Input records ->
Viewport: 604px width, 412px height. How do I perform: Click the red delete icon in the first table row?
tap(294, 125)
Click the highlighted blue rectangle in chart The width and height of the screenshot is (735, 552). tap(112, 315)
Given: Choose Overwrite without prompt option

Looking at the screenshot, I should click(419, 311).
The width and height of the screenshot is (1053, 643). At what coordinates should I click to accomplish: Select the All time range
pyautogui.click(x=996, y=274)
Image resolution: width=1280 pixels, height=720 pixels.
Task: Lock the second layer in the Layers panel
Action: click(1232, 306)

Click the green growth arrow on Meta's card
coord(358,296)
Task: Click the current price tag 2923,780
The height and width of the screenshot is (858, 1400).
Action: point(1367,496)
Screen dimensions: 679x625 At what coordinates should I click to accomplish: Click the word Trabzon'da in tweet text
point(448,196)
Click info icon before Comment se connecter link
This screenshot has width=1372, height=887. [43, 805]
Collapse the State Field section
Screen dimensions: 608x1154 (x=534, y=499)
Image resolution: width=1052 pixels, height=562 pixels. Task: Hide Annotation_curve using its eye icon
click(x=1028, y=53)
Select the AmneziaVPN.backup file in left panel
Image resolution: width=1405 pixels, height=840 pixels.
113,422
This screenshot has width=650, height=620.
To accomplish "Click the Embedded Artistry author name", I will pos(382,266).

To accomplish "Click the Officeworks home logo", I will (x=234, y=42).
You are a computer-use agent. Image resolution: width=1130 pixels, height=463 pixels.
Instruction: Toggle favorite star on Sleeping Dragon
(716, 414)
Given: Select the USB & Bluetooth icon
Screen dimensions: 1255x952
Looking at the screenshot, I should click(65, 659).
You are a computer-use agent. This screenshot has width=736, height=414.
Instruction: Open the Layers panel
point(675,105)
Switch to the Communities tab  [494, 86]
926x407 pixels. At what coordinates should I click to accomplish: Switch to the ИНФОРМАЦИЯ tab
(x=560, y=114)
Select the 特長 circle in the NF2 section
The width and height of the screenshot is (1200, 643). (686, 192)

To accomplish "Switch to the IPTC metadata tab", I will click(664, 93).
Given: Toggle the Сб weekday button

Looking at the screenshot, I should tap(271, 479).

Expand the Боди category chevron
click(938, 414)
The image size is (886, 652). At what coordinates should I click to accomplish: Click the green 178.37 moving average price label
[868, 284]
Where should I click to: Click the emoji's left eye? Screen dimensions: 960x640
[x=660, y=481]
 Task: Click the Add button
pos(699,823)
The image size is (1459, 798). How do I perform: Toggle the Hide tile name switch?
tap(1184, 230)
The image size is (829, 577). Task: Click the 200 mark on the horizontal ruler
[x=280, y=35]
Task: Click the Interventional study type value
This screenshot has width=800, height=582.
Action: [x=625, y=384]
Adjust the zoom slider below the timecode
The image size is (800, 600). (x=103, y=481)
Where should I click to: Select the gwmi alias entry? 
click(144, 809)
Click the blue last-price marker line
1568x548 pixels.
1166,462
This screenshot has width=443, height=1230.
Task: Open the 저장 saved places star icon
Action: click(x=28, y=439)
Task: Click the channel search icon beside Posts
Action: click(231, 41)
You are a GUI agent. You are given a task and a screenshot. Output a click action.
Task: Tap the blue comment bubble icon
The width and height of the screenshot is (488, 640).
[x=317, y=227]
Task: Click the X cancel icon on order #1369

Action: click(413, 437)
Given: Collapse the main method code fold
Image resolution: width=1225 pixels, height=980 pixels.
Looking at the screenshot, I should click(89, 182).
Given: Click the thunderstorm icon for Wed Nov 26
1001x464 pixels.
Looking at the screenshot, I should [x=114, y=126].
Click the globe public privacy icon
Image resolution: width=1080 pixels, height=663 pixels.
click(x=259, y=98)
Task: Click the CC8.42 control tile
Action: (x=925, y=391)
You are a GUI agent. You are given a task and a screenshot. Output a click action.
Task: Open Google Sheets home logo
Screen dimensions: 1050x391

Work to be completed -> Please print the records above exactly, leaving nothing out.

Exercise result ->
Viewport: 604px width, 412px height. How do I perform: Click the red delete icon in the first table row?
tap(294, 125)
Click the highlighted blue rectangle in chart The width and height of the screenshot is (735, 552). tap(112, 315)
Given: Choose Overwrite without prompt option

Looking at the screenshot, I should click(419, 311).
The width and height of the screenshot is (1053, 643). At what coordinates should I click to accomplish: Select the All time range
pyautogui.click(x=996, y=274)
Image resolution: width=1280 pixels, height=720 pixels.
Task: Lock the second layer in the Layers panel
Action: click(1232, 306)

Click the green growth arrow on Meta's card
coord(358,296)
Task: Click the current price tag 2923,780
The height and width of the screenshot is (858, 1400).
Action: point(1367,496)
Screen dimensions: 679x625 At what coordinates should I click to accomplish: Click the word Trabzon'da in tweet text
point(448,196)
Click info icon before Comment se connecter link
This screenshot has width=1372, height=887. [43, 805]
Collapse the State Field section
Screen dimensions: 608x1154 (x=534, y=499)
Image resolution: width=1052 pixels, height=562 pixels. Task: Hide Annotation_curve using its eye icon
click(x=1028, y=53)
Select the AmneziaVPN.backup file in left panel
Image resolution: width=1405 pixels, height=840 pixels.
113,422
This screenshot has width=650, height=620.
To accomplish "Click the Embedded Artistry author name", I will pos(382,266).

To accomplish "Click the Officeworks home logo", I will (x=234, y=42).
You are a computer-use agent. Image resolution: width=1130 pixels, height=463 pixels.
Instruction: Toggle favorite star on Sleeping Dragon
(716, 414)
Given: Select the USB & Bluetooth icon
Screen dimensions: 1255x952
Looking at the screenshot, I should click(65, 659).
You are a computer-use agent. This screenshot has width=736, height=414.
Instruction: Open the Layers panel
point(675,105)
Switch to the Communities tab  [494, 86]
926x407 pixels. At what coordinates should I click to accomplish: Switch to the ИНФОРМАЦИЯ tab
(x=560, y=114)
Select the 特長 circle in the NF2 section
The width and height of the screenshot is (1200, 643). (686, 192)

To accomplish "Switch to the IPTC metadata tab", I will click(664, 93).
Given: Toggle the Сб weekday button

Looking at the screenshot, I should tap(271, 479).

Expand the Боди category chevron
click(938, 414)
The image size is (886, 652). At what coordinates should I click to accomplish: Click the green 178.37 moving average price label
[868, 284]
Where should I click to: Click the emoji's left eye? Screen dimensions: 960x640
[x=660, y=481]
 Task: Click the Add button
pos(699,823)
The image size is (1459, 798). How do I perform: Toggle the Hide tile name switch?
tap(1184, 230)
The image size is (829, 577). Task: Click the 200 mark on the horizontal ruler
[x=280, y=35]
Task: Click the Interventional study type value
This screenshot has width=800, height=582.
Action: [x=625, y=384]
Adjust the zoom slider below the timecode
The image size is (800, 600). (x=103, y=481)
Where should I click to: Select the gwmi alias entry? 
click(144, 809)
Click the blue last-price marker line
1568x548 pixels.
1166,462
This screenshot has width=443, height=1230.
Task: Open the 저장 saved places star icon
Action: click(x=28, y=439)
Task: Click the channel search icon beside Posts
Action: click(231, 41)
You are a GUI agent. You are given a task and a screenshot. Output a click action.
Task: Tap the blue comment bubble icon
The width and height of the screenshot is (488, 640).
[x=317, y=227]
Task: Click the X cancel icon on order #1369

Action: click(413, 437)
Given: Collapse the main method code fold
Image resolution: width=1225 pixels, height=980 pixels.
Looking at the screenshot, I should click(89, 182).
Given: Click the thunderstorm icon for Wed Nov 26
1001x464 pixels.
Looking at the screenshot, I should [x=114, y=126].
Click the globe public privacy icon
Image resolution: width=1080 pixels, height=663 pixels.
click(x=259, y=98)
Task: Click the CC8.42 control tile
Action: (x=925, y=391)
You are a GUI agent. You are given a task and a screenshot. Output a click action.
Task: Open Google Sheets home logo
Screen dimensions: 1050x391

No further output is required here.